On a global scale, Russia’s actions have defied what were once widely-held beliefs about countries’ incentives to wage large-scale conventional war over territory. Despite decolonisation in the mid-20th century, the dissolution of the erstwhile Union of Soviet Socialist Republics (USSR) and Yugoslavia, and a handful of independence movements such as in Bangladesh and South Sudan, national borders have held relatively stable since 1945. The nuclear dynamics and alliances of the Cold War and the interdependence of the post-Cold War period suggested that major conventional war between countries would be a thing of the past, even if civil conflict in places such as Syria, Libya, Rwanda, and Congo; interventions such as in the First Gulf War and in the Balkans, and counter-terrorism operations and insurgencies in Iraq and Afghanistan would continue.
But the warning signs were there. Russia’s actions in Crimea and the Donbas in 2014 came at considerable risk to its energy and defence exports. Moscow was also willing to bear the costs of expulsion from the G8. Similarly, China’s fast-tracking and widening the scope of a sweeping national security law in Hong Kong, in contravention of “one country, two systems”, came at an economic and political expense that Beijing seemed willing to bear. China’s unilateral island-building and militarisation of the South China Sea was another example of revisionism at the risk of mutually beneficial relationships. The optimism of international politics between 1991 and 2008, which continues to linger in the popular consciousness, in some academic circles, and in business communities, now seems oddly quaint.

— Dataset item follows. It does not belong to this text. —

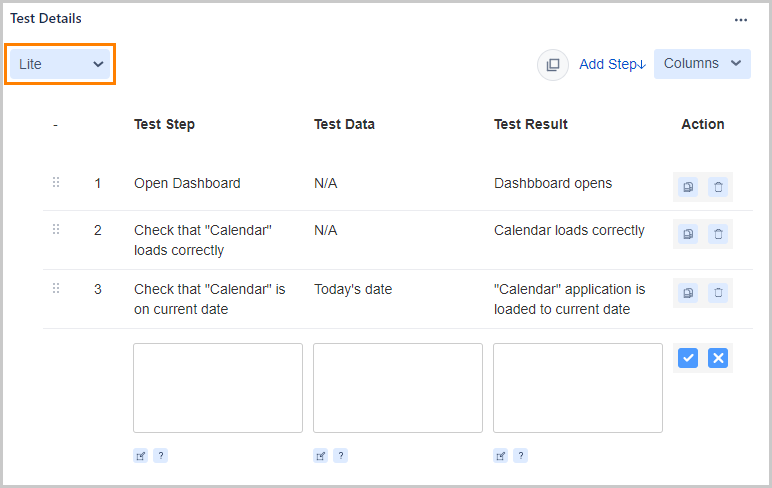Open the three-dot Test Details menu
The width and height of the screenshot is (772, 488).
pyautogui.click(x=741, y=19)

In a related vein, the Russia-Ukraine war has also further exposed the fragmentation of information systems in increasingly networked societies. It is not just different viewpoints. Individuals in Moscow, Munich, or Manhattan are likely to disagree about the basic facts surrounding the war, despite copious amounts of information being available, often in real time. The rampant proliferation of propaganda and disinformation should sow further doubts about projecting or mirror-imaging one’s worldview onto others. Rather than offering clarity, an open information environment often exacerbates the fog of war.
Further shortcomings have been exposed with more immediate implications for India. Since the end of the Cold War, the field of Russian studies in India has atrophied, which is surprising, given how much Russia remains an important partner for India. At the outbreak of a war that might have the greatest implications for Indian military procurement in decades, there were few independent Indian studies of the Russian military, its organisation, recruitment, capabilities, and operational culture. This was despite more than six decades of Indian cooperation and contact with the Soviet, and later Russian, armed services. Moreover, political assessments were found wanting: Leading experts were still suggesting a limited intervention by Moscow even after President Vladimir Putin announced a “special military operation” against Ukraine.

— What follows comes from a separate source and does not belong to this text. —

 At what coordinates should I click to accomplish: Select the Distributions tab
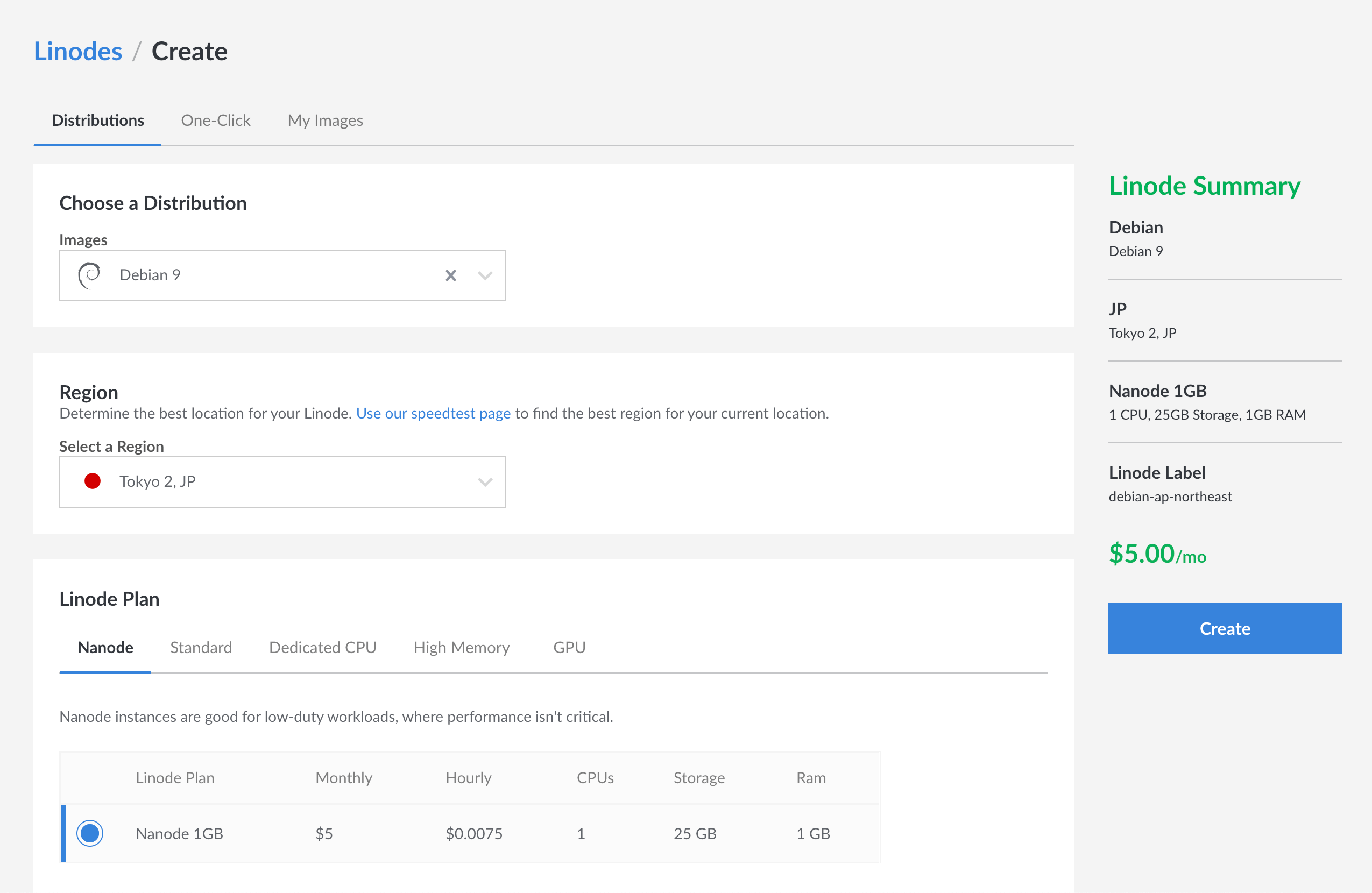(98, 121)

The past is the past. The important lesson is for future challenges to be anticipated and gaps to be filled. The biggest uncertainty involves what may be the most important geopolitical debate in India today – but one in which the blind are debating the blind.

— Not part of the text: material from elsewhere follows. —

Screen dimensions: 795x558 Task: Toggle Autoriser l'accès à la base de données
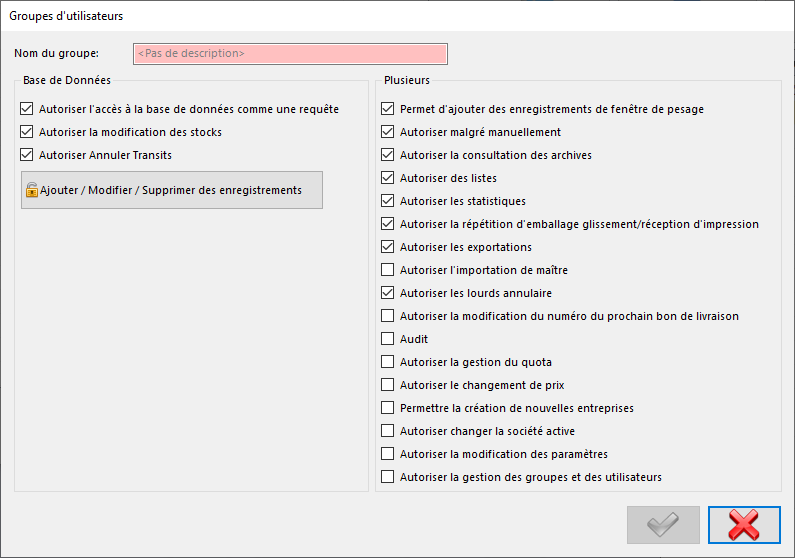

On one hand, there are those who see the China-Russia partnership as having crossed an irreversible threshold that will have adverse implications for India. They point to the China-Russia joint statement of February 4, 2022, when the two sides declared that their friendship “has no limits [and] there are no ‘forbidden’ areas of cooperation.” Russia’s positions on Afghanistan, Pakistan, the Indo-Pacific, and at the UN Security Council have also been noted, as has the qualitatively improved defence relationship between Moscow and Beijing.
On the other hand, there remain those who believe that India still has the ability to meaningfully alter Moscow’s calculations. They believe that India has enough influence, through diplomacy, arms purchases, and economic incentives, to ensure Russian neutrality and autonomy amid unfolding competition between India and China. But there is a lot riding on this assumption.
Whatever the future of the Russia-China relationship, the repercussions for India will be tremendous. Scholarship and detailed analysis on the relationship between Moscow and Beijing in India are sorely needed. This ought to be a gap to fill before India faces its next major geopolitical crisis.